### SHORT PROBLEM A
Answer these from the article about mobile data usage, marking each answer (i), (ii), (iii) on its own line:
(i) How much data did the author use, and how much had they paid for?
(ii) What covered the overage?
(iii) How much of Twitter's data was consumed while it ran in the background?
### SHORT PROBLEM B
List every quantity of data, in gigabytes or megabytes, that the article about mobile data usage mentions.
### SHORT PROBLEM C
Continue the article about mobile data usage from its last sentence.

# start of TEXT PROVIDED

The apps that finally pushed me past my data plan’s limit

For the first time in years, maybe ever, I maxed out the data plan on my phone. Fortunately, racking up 3.68 gigabytes of data when I’d only paid T-Mobile for 3 GB didn’t cost me anything–the leftover data from earlier months socked away in my Data Stash covered the overage, and I still have more than 5 GB in the bank.

Android data usageBut the experience did remind me that you can burn through mobile bandwidth surprisingly fast. And since I’m always asking readers who have had the same experience “what apps did you in,” I should answer the same question myself.

So here are the top 10 offenders listed in Android’s Data Usage screen:

• Twitter: 1.91 GB. This one stands out not just because it’s at the top of the list–that’s a quasi-obscene amount of data for a social network originally designed to function over SMS. Tapping that entry revealed that Twitter ate up almost half of that data, 855 megabytes, while running in the background; I guess that’s why Android has a “Restrict app background data” control.

# end of TEXT PROVIDED
# start of SOURCE MATERIAL

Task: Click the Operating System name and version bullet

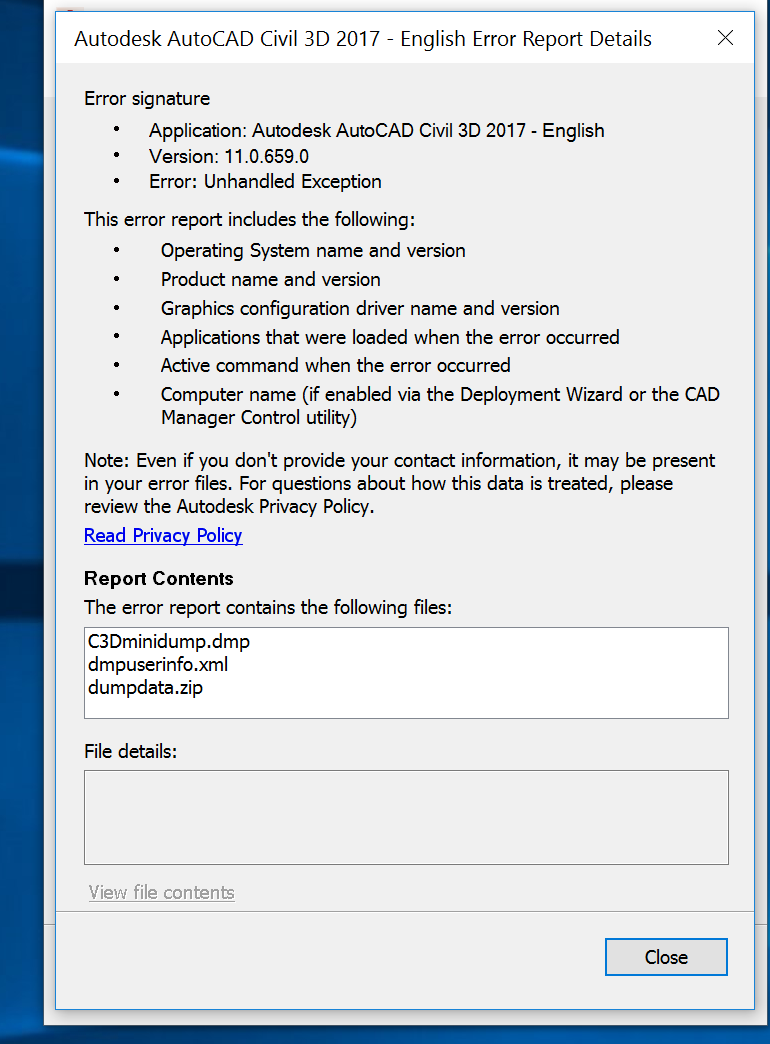Action: click(313, 250)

# end of SOURCE MATERIAL

### TASK RESULT A
(i) The author used 3.68 GB after paying T-Mobile for 3 GB.
(ii) Leftover data from earlier months, saved in the Data Stash, covered the overage.
(iii) Twitter used 855 megabytes in the background.

### TASK RESULT B
3.68 gigabytes, 3 GB, more than 5 GB, 1.91 GB, 855 megabytes

### TASK RESULT C
• Chrome: 723 MB. This didn’t surprise me much, since I haven’t switched on this browser’s Data Saver option. I’m glad it’s there, though.

• Facebook: 244 MB. I expected more, considering how I spend almost as much time in this app as I do in Twitter. The developers at the social network may deserve a little more credit for keeping their app quasi-efficient in its bandwidth use.

• Android OS: 109 MB. Picture me shrugging as I realize how little this entry just told me.

• Gmail: 92.6 MB. I thought this would be higher, considering I have this app syncing three different e-mail accounts.

• Google App: 63.11 MB. This is all Google Now, right?

• Google Play services: 62.55 MB. Here we have another catchall item–this Android library does chores for a vast variety of apps on a phone.

• Vine: 55.79 MB. While Twitter’s primarily text-based app binged on bandwidth, its video-only offshoot sipped this little. Picture me once again shrugging.

• Snapchat: 53.13 MB. I don’t even use this app in any meaningful way (a fuller account of my Snapchat incompetence will require a separate post), so I don’t know how it burned through that much data.

• Flickr: 48.02 MB. This would have been vastly higher had I not set Yahoo’s photo-sharing app to upload photos only over WiFi. The Play Store accounts for a tiny share of my bandwidth for the same reason.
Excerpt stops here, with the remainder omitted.